Work instruction:
The data below is to be retyped exactly, line by line.

Data to examine:

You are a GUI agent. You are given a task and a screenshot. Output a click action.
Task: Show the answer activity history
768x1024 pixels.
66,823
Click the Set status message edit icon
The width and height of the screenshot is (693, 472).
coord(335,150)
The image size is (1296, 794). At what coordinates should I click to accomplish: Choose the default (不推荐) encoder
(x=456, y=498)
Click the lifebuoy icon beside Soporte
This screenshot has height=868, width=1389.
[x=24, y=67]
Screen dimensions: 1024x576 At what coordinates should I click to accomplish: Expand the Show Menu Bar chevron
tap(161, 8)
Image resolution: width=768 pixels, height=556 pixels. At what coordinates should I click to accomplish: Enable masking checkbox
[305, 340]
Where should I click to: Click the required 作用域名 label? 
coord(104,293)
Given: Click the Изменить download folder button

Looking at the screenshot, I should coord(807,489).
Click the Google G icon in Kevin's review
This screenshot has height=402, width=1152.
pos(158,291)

Result of the task:
You are a GUI agent. You are given a task and a screenshot. Output a click action.
Task: Show the answer activity history
768x1024 pixels.
66,823
Click the Set status message edit icon
The width and height of the screenshot is (693, 472).
coord(335,150)
The image size is (1296, 794). At what coordinates should I click to accomplish: Choose the default (不推荐) encoder
(x=456, y=498)
Click the lifebuoy icon beside Soporte
This screenshot has height=868, width=1389.
[x=24, y=67]
Screen dimensions: 1024x576 At what coordinates should I click to accomplish: Expand the Show Menu Bar chevron
tap(161, 8)
Image resolution: width=768 pixels, height=556 pixels. At what coordinates should I click to accomplish: Enable masking checkbox
[305, 340]
Where should I click to: Click the required 作用域名 label? 
coord(104,293)
Given: Click the Изменить download folder button

Looking at the screenshot, I should coord(807,489).
Click the Google G icon in Kevin's review
This screenshot has height=402, width=1152.
pos(158,291)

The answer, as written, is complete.